The boy slotted an arrow in to the groove, smiling, urging her to try, feel the tension, take a shot at one of the gnarled trees, shoot through the sun-spotted clearing into the shadows beyond. He pulled the bow string, slotted it into the furthest groove for the most powerful shot. His father looked on smiling and cautioning, his hands, patting his eager son’s shoulders, murmuring calm down, remember this is serious, not a toy and this girl, she may never have even held one before. It sounded soothing to Jess, this murmur in their language, almost like a lullaby. But they took no notice of the old man and his concern faded back in to his lined face as he went to squat on a raised hump of tree root that had burst from the ground.
There was a moment when Jess and the boy laughed together like two friends who had known each other all their lives and, almost, the crossbow wasn’t important, she didn’t need it, but as he passed it to her, loaded, she knew she needed it to become a part of the kingdom. The boy turned her gently inwards to the jungle and gestured that she should pick a tree to aim at. Her hands trembled with excitement, she could feel the bow like a live animal waiting to leap out of her hands. She heard the others begin to crash through the jungle making as much noise as a herd of elephants. She herself, could creep almost noiselessly through undergrowth. They were ridiculous. Would they let her have this crossbow? Would they buy it for her or just take a picture for her to look at so she would wish forever that she could have bought it.

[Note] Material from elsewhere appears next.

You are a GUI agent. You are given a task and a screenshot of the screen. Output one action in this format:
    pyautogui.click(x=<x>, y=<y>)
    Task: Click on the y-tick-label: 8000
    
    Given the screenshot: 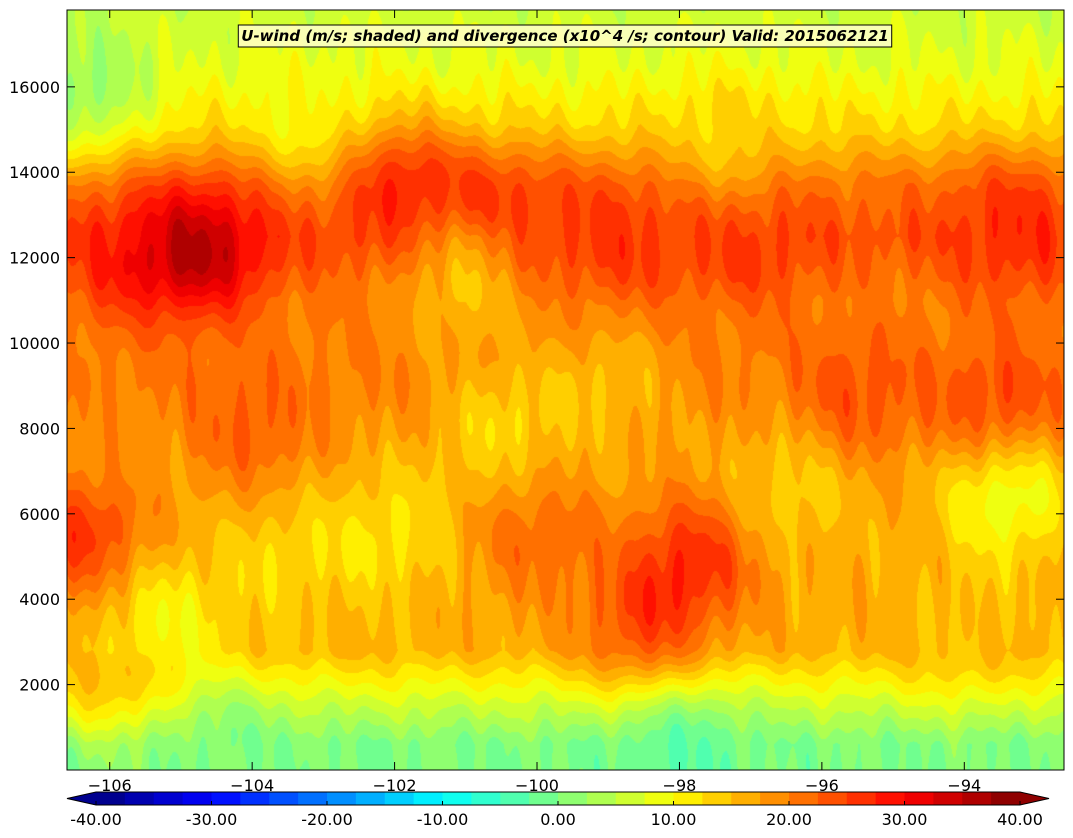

She turned, forgetting the thing in her hand, to beg and plead for it. The bow leapt and sprung, her father was falling, crashing like a great felled tree to the ground. Her mother screamed and she distinctly heard her aunt say, ‘steady on Lillian,’ in her strong voice and saw two figures running on quick brown legs.
The leg wound was ‘superficial’, no real harm done, they hastened to assure her, an accident, a mere accident but Jess tossed and turned in the shuttered hotel room with the terrible regret of infidelity and the Leper King’s face over-shadowed her father’s in the secret dark.